Georg Gottlieb Hohmann
Biography of Georg Gottlieb Hohmann
Georg Hohmann was the son of the merchant Louis Hohmann (1843-1922) and his wife Ida (1853-1931), née Neumann. He studied medicine in Jena, München, Berlin and Würzburg, and passed his state examination in 1903, the same year he presented his doctoral dissertation at the University of Würzburg.
From 1903 to 1910 he worked as an assistant, later head physician, in the orthopaedic clinic in Munich under Fritz Lange (1864-1952). From 1910 he had his own practice in Munich. During World War I, with Franz Schede, he built a rehabilitattion centre for people wounded in the war. Schede called him the “Meister der operativen Klinik”.
He was habilitated for orthopaedic surgery at Munich in 1918, becoming professor extraordinary in 1923, ordinarius in 1926. In 1930 he accepted an invitattion to become full professor and director of the university orthopaedic clinic “Stiftung Friedrichsheim” in Frankfurt am Main.
In 1937, Hohmann succeeded professor Hermann Gocht as chairman of the Deutsche Vereinigung für Krüppelfürsorge as well as head of Deutsche Orthopädische Gesellschaft – the German Association for the Welfare of ther Crippled, and the German Orthopaedic Society.
Late in 1945 he was elected rector in Frankfurt and achieved the reopening of the university. In April 1946 he moved on to the chair of orthopaedics at the University of Munich, where he was also elected rector. He was emerited in 1950 but headed both the chair and the clinic until 1954. Georg Hohmann was married twice.
Georg Hohmann’s activity was not limited to medicine. He was a liberal member of the Bavarian parliamenet (Bayerischer Landtag), an enthusiastic supporter of Friedrich Naumann and a yourh friend of Theodor Heuss, in 1949 the first president of the German Federal Republic.

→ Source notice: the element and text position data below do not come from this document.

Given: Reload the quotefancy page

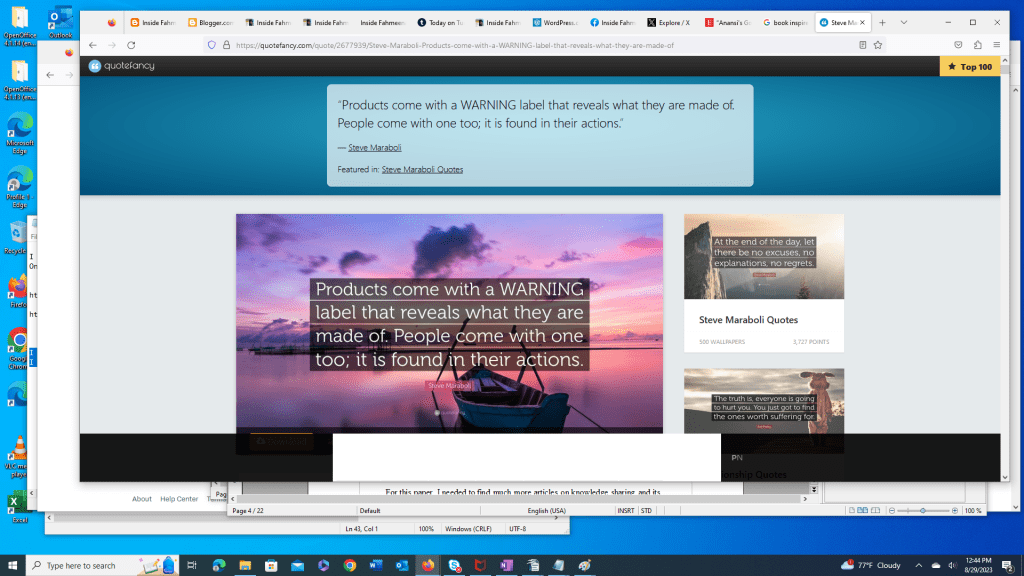Looking at the screenshot, I should [131, 45].
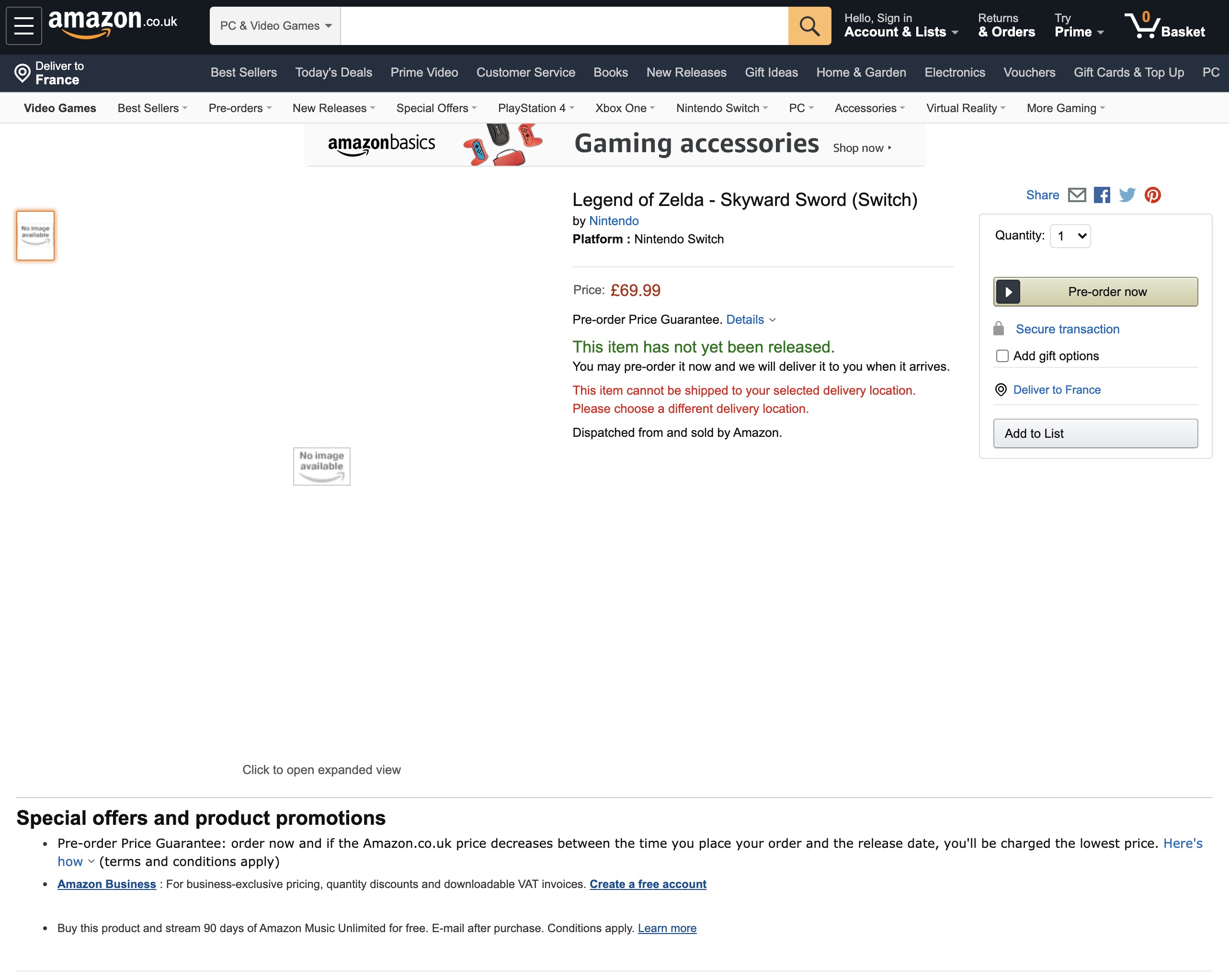Open the hamburger navigation menu
The width and height of the screenshot is (1229, 980).
(23, 26)
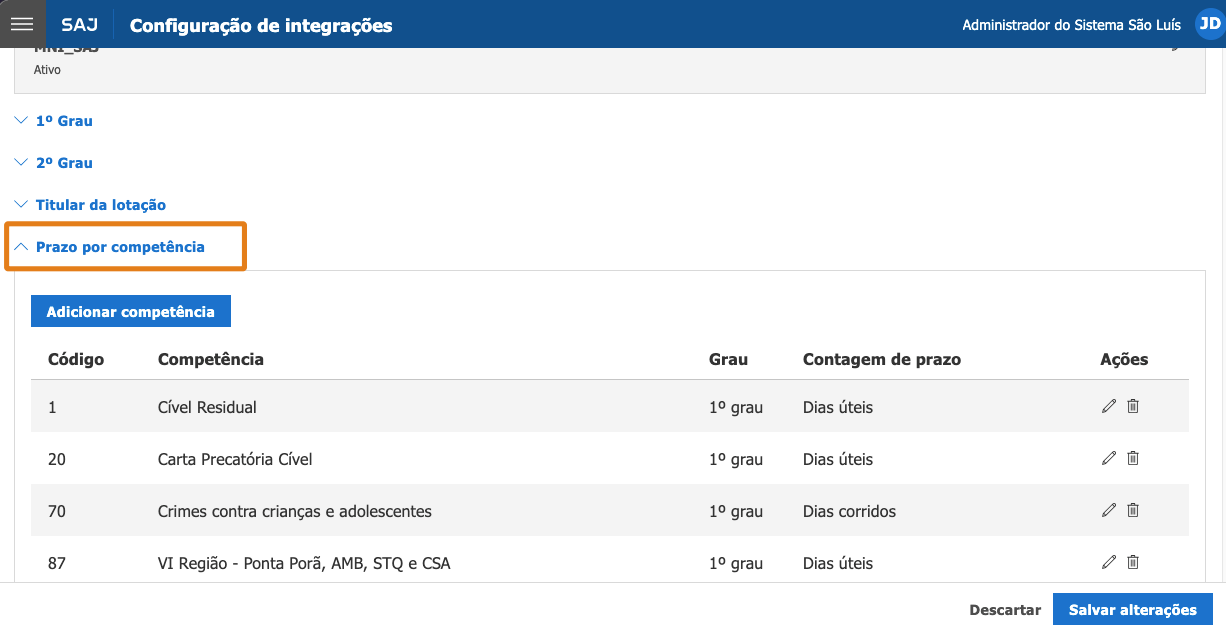1226x635 pixels.
Task: Edit the VI Região Ponta Porã row
Action: (1108, 562)
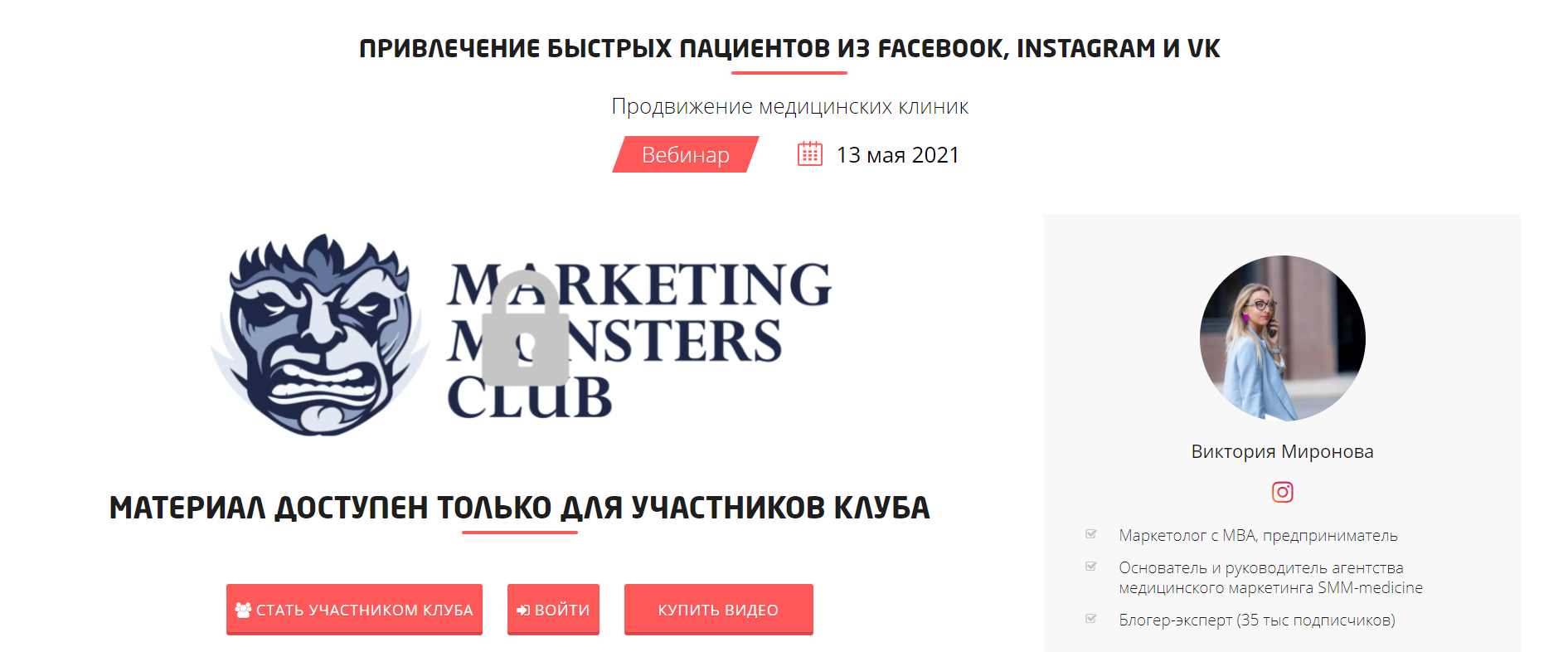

Georg Gottlieb Hohmann was doctor honoris cause of medizin of the universities of Würzburg (1953), Giessen (1957) and Leipzig (1957), of veterinary medicine at Munich (1955) and of natural sciences from the University of Frankfurt (1955). He received the Grosses Verdienskreuz of the Bundesrepublik Deutschland. He died on October 5, 1970, aged 90.